A Polícia Civil do Rio de Janeiro prendeu, nesta sexta-feira (23) Adílio Campos Chagas, apontado como o chefe de uma organização criminosa especializada na falsificação de atestados médicos.
A prisão ocorreu na comunidade da Rocinha, localizada na Zona Sul da capital fluminense. Segundo as investigações, o esquema era uma atividade familiar: o detido herdou o comando da fraude após a morte do pai.
O golpe, que funcionava há pelo menos cinco anos, baseava-se na comercialização de documentos falsos para justificar a ausência de funcionários em seus postos de trabalho. A fraude era operada prioritariamente pela internet, onde os criminosos disponibilizavam uma tabela de preços estruturada de acordo com o período de afastamento solicitado pelo comprador.

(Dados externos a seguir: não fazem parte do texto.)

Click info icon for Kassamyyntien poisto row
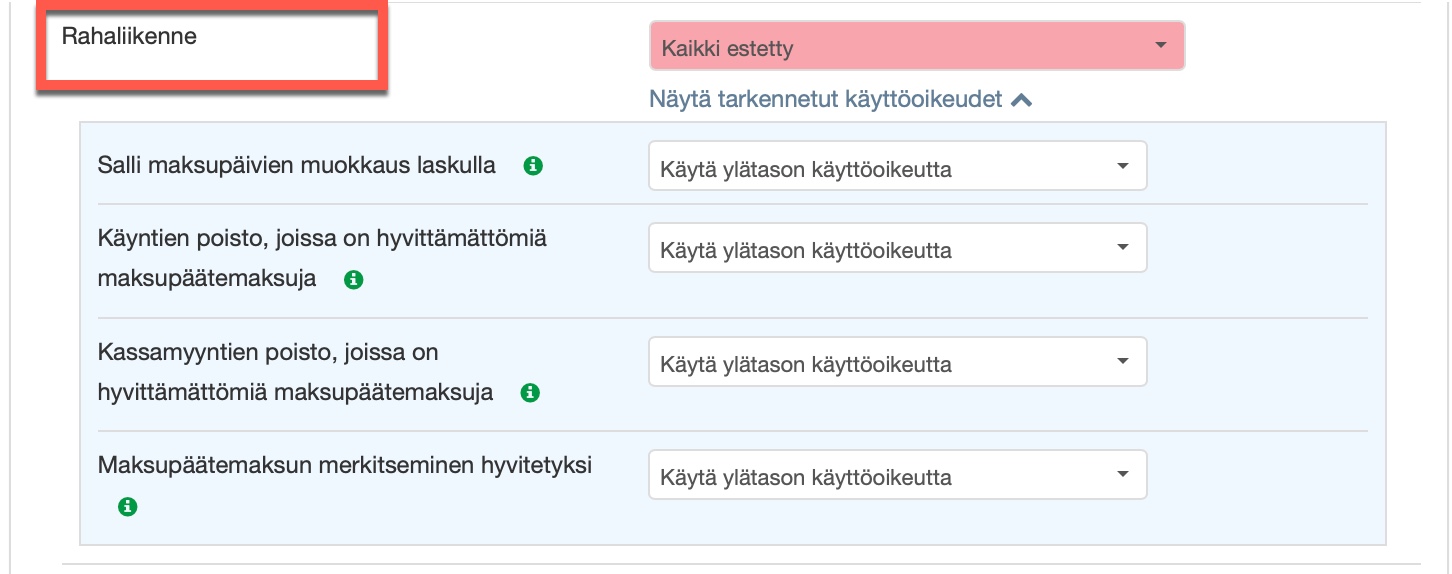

Funcionamento do esquema e tabela de preços
O sistema de vendas era direto e permitia que o cliente escolhesse, inclusive, a doença que seria registrada no documento fraudulento. Para um dia de afastamento, o valor cobrado era de R$ 25. Já para períodos maiores, como cinco dias de folga, o preço subia para R$ 75. Após a negociação e escolha do diagnóstico, o pagamento era realizado obrigatoriamente via Pix.

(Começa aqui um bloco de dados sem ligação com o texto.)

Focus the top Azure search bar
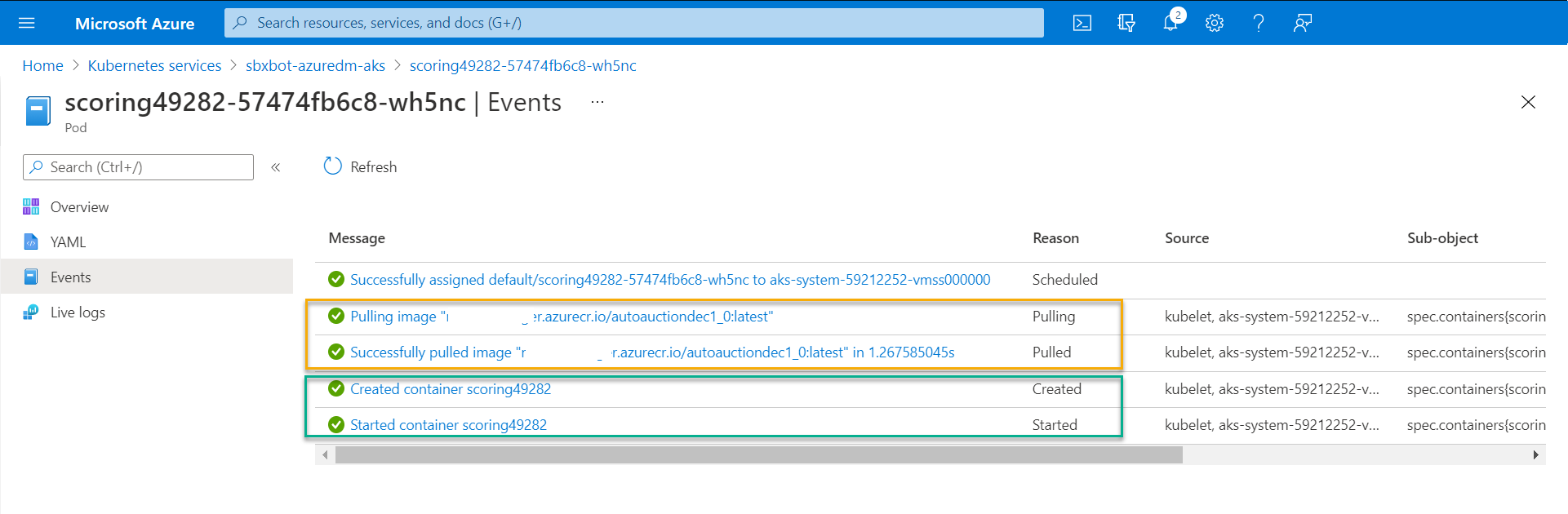This screenshot has height=514, width=1568. click(x=633, y=23)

A organização mantinha uma logística rígida para a entrega física: o atestado ficava guardado por até um mês à espera do comprador; caso não houvesse a retirada nesse período, o documento era destruído. Para garantir a veracidade aparente dos papéis, a quadrilha utilizava receitas e carimbos falsificados de diversas unidades de saúde, tanto da rede pública quanto da rede privada.

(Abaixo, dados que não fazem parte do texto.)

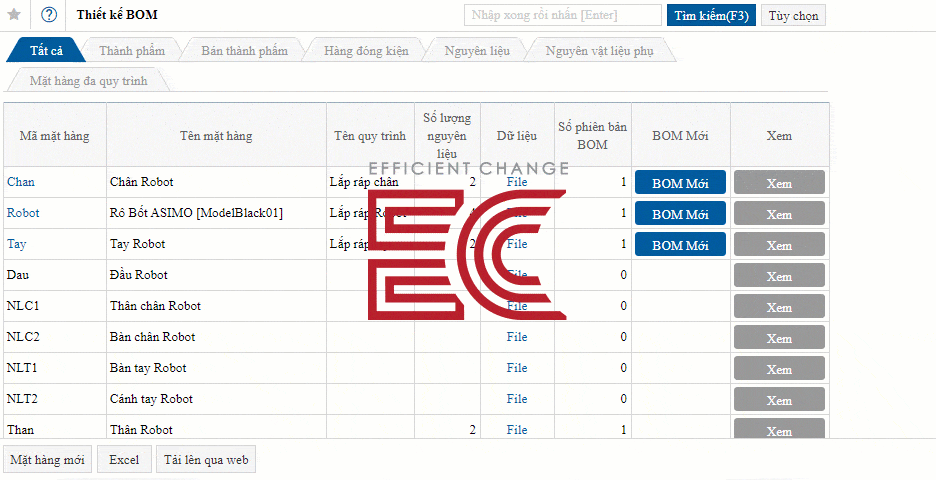Select the Hàng đóng kiện tab
This screenshot has height=480, width=936.
click(366, 51)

Investigação e desarticulação
A desarticulação do grupo teve início após uma denúncia formal apresentada por uma médica. A profissional identificou que seu nome, registro profissional e carimbo estavam sendo utilizados indevidamente pelos golpistas para validar os atestados falsos.
Na delegacia, o chefe do esquema confessou a prática do crime. Até o estágio atual das investigações, a polícia afirma que não há indícios de participação de funcionários ou da administração dos hospitais cujos nomes eram utilizados nos impressos.
O foco das autoridades agora se volta para a identificação de outros possíveis integrantes da rede de falsificação e dos clientes que se beneficiaram da fraude, uma vez que o uso de documento falso também configura crime.